The Magic Question
You've spent years building skills, collecting experience, filing away hard-won expertise — and if someone asked you right now what you're best at, you'd probably fumble through three different answers and apologize for
Part 1: The Magic Question — Concept
+5 XP on completion
You've spent years building skills, collecting experience, filing away hard-won expertise — and if someone asked you right now what you're best at, you'd probably fumble through three different answers and apologize for all of them.
We're terrible narrators of our own expertise. The thing you do brilliantly feels ordinary to you — because you've been doing it so long it stopped feeling like a skill and started feeling like breathing.
There's one question that cuts through all of it: 'What do you think I'm best at?' Six words. Asked to someone who's actually watched you work. That's the cheat code to your own expert power.
Here's why it works: other people see the pattern you can't. They notice what you default to under pressure, what makes their problems disappear, what you do that nobody else in the room does. Your blind spot is their obvious.
Marcus asked three colleagues that question over coffee one week. All three said the same thing: he was the person who made complicated technical problems sound simple to clients. He'd been calling that skill 'just explaining stuff.' They called it the reason they closed deals.
Your expert power isn't hiding. It's just standing so close to you that you can't read the label. In Part 2, you'll practice asking the Magic Question — and turning what you hear back into real, usable influence. See you there.
Part 2: The Magic Question — Practice
+10 XP on completion
Your expert power isn't what you think you're good at — it's what other people already come to you for. Today you're going to ask them directly and find out.
Most attempts at self-assessment are just you arguing with yourself in a hall of mirrors. You'll guess wrong because you discount what comes easy — the stuff that feels effortless is exactly what others find remarkable.
The technique is called the Five-Person Ping. You pick five people — not your biggest fans, not your rivals — five people who've actually worked beside you. Then you ask each one the same seven words: 'What do you think I'm best at?'
Here's how it works: send the question by text or message — not face-to-face, because people edit themselves less in writing. Collect all five answers. Then look for the overlap. Two or more people naming the same thing? That's your signal, not the outlier.

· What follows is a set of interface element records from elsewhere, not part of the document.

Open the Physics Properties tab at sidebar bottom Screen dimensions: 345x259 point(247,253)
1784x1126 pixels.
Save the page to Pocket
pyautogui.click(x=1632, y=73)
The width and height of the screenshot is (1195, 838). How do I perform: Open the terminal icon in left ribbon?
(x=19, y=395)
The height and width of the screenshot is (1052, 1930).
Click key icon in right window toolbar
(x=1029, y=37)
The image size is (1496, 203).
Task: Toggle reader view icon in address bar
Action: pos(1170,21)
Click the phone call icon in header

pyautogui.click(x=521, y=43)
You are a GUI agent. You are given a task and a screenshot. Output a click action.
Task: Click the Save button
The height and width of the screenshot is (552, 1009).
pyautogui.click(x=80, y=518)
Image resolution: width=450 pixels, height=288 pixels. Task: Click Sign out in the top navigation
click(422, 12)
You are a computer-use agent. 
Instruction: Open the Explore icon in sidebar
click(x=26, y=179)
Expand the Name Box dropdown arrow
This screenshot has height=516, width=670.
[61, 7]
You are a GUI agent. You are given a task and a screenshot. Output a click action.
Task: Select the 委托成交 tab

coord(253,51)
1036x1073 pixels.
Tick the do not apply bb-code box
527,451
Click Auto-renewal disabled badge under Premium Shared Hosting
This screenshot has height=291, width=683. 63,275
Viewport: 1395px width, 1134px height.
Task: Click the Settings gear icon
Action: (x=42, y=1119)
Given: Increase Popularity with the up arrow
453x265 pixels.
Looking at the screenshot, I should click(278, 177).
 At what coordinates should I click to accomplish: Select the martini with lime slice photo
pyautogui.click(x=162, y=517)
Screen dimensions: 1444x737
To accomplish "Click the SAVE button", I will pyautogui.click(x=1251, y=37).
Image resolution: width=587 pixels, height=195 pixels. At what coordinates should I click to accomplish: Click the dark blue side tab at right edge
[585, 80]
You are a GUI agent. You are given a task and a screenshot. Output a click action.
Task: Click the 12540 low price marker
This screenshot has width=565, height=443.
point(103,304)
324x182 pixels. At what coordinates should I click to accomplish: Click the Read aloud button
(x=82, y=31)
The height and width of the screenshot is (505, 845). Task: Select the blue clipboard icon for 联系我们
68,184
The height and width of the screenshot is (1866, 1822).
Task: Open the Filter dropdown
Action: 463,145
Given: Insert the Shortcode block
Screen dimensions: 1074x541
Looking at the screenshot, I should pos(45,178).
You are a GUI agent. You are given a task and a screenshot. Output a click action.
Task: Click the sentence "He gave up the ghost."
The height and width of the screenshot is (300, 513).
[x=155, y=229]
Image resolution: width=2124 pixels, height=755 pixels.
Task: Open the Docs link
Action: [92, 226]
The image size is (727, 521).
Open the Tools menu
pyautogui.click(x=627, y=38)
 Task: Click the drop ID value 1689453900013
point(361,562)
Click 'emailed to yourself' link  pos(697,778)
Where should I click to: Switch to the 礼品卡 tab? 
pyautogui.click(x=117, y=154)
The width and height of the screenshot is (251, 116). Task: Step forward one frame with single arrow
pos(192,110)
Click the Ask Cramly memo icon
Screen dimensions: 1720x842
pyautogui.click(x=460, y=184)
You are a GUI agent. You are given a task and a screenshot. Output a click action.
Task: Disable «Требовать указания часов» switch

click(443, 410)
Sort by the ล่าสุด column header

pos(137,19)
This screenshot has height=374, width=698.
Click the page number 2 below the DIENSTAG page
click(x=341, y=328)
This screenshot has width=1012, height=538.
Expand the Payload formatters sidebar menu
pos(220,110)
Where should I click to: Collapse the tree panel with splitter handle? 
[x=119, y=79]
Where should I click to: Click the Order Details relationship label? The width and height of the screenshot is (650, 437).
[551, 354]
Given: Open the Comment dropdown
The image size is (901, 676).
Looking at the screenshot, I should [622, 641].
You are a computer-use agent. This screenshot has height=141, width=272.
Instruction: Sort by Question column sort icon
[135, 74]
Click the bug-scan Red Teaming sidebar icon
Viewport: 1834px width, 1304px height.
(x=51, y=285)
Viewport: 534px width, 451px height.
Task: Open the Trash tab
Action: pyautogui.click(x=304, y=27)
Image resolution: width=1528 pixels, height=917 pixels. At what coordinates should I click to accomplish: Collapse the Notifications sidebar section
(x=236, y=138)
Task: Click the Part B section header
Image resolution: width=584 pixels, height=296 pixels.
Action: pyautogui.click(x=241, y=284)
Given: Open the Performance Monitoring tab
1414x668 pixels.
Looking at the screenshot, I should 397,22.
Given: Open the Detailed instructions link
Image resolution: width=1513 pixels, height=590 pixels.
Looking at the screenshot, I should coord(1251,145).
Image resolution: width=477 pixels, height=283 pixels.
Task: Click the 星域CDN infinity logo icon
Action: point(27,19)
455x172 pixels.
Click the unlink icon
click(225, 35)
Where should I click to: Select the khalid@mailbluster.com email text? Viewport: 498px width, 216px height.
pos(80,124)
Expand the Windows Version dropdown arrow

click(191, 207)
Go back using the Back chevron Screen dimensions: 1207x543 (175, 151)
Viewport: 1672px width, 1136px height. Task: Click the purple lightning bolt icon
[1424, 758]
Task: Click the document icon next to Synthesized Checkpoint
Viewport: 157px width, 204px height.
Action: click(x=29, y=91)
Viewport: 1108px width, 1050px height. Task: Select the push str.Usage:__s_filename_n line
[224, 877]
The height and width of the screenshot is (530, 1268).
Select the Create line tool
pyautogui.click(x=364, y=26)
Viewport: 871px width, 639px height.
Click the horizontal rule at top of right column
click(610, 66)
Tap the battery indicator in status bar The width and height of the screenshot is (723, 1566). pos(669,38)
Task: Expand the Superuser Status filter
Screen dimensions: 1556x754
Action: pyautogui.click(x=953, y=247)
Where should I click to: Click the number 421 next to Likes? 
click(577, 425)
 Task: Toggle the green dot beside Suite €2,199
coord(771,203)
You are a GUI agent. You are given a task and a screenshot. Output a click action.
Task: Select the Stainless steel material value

Sarah thought her strength was strategic planning — the big-brain stuff. She sent the question to five colleagues. Four of them said the same thing: she was the person who made everyone else feel safe enough to disagree. Her real expert power had been running quietly underneath the one she'd been advertising.
Send the question this week. Five people, seven words. What comes back might surprise you — and it'll be more useful than a year of guessing. Your real superpower deserves to stop being a secret.